WORK TO DO: Find each line in the items that contains the word "This", and copy every such line.

PROVIDED RECORDS:
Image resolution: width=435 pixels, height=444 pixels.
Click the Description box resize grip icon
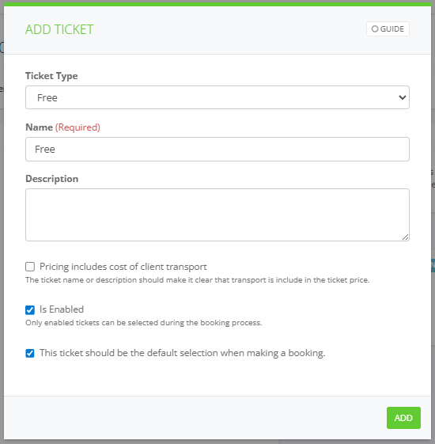[x=405, y=237]
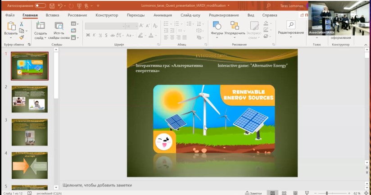The height and width of the screenshot is (195, 371).
Task: Switch to Slide Sorter view icon
Action: tap(284, 193)
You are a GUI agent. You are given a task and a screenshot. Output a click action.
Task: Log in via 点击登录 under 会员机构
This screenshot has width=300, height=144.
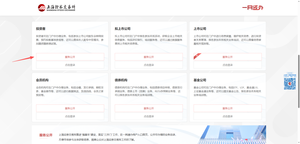click(x=70, y=116)
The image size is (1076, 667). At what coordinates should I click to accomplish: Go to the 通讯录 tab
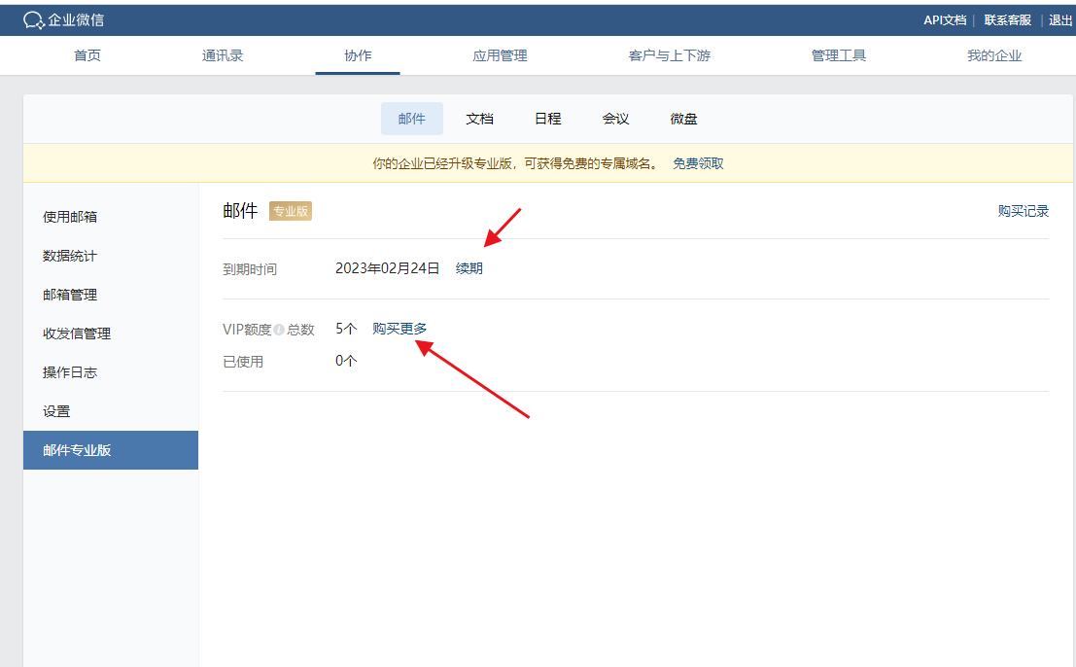[x=223, y=55]
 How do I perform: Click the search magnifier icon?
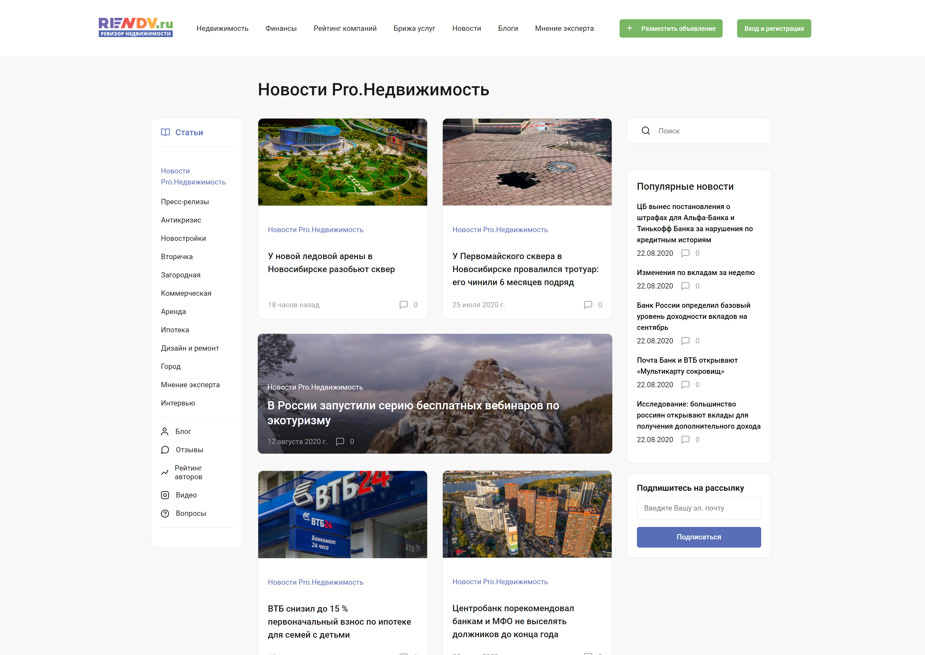tap(645, 131)

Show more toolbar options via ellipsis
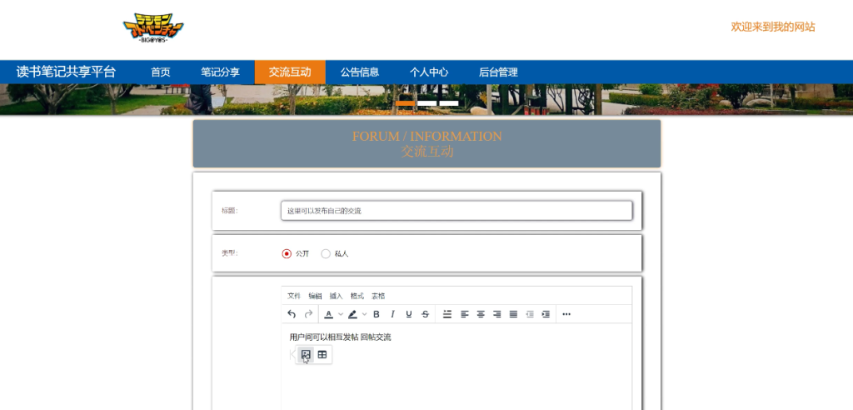566,314
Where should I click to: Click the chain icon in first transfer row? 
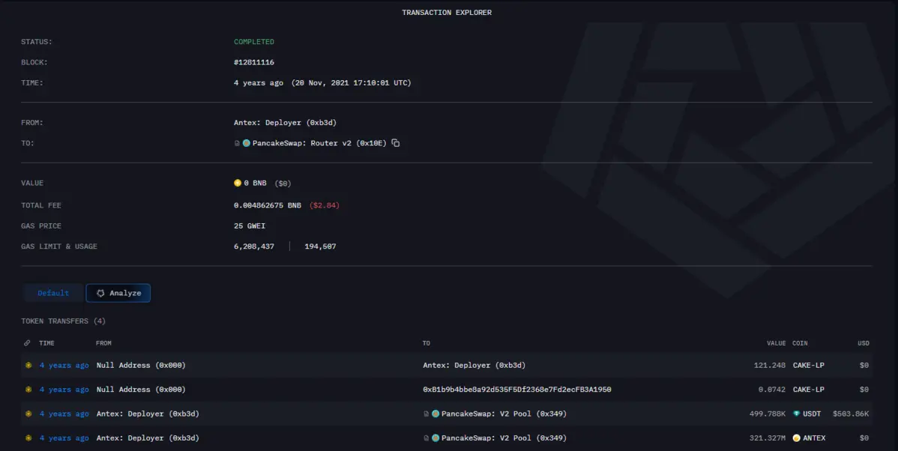pos(28,366)
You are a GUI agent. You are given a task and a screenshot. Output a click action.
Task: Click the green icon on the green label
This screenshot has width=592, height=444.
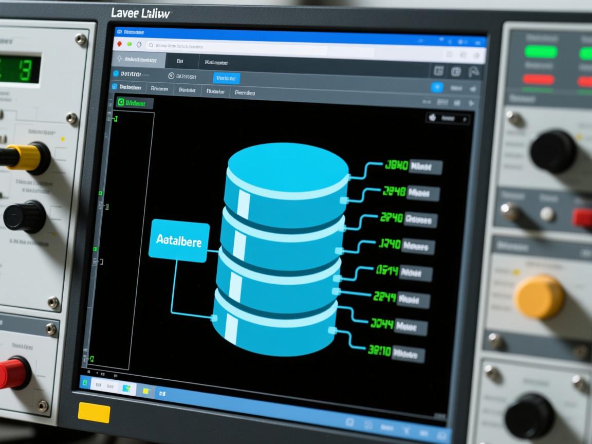pyautogui.click(x=121, y=103)
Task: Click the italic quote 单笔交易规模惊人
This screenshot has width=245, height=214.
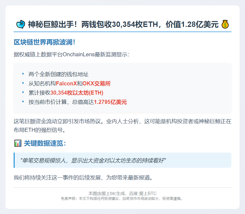Action: pos(93,160)
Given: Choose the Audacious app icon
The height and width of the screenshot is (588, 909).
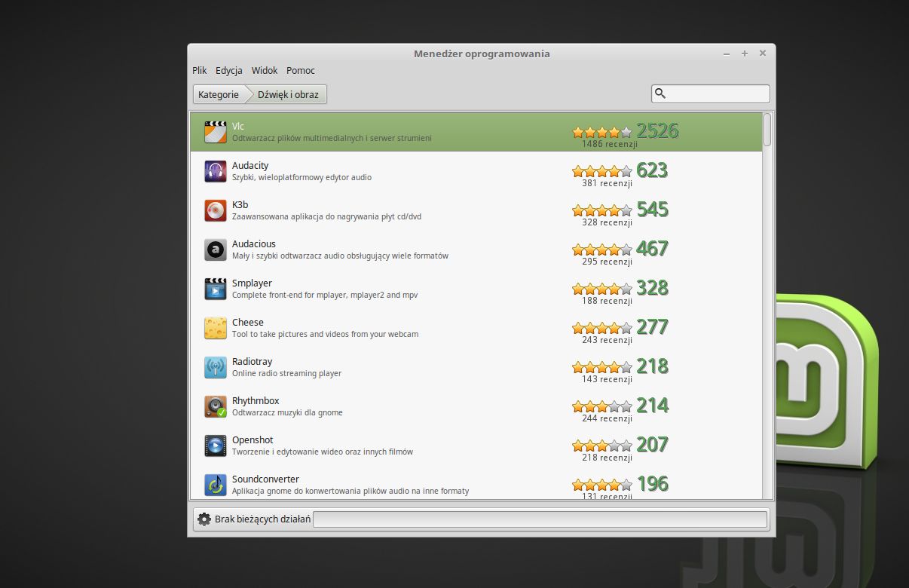Looking at the screenshot, I should [x=216, y=250].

ANSWER TO THE EXERCISE:
This screenshot has width=300, height=144.
This screenshot has width=592, height=444.
This screenshot has width=245, height=214.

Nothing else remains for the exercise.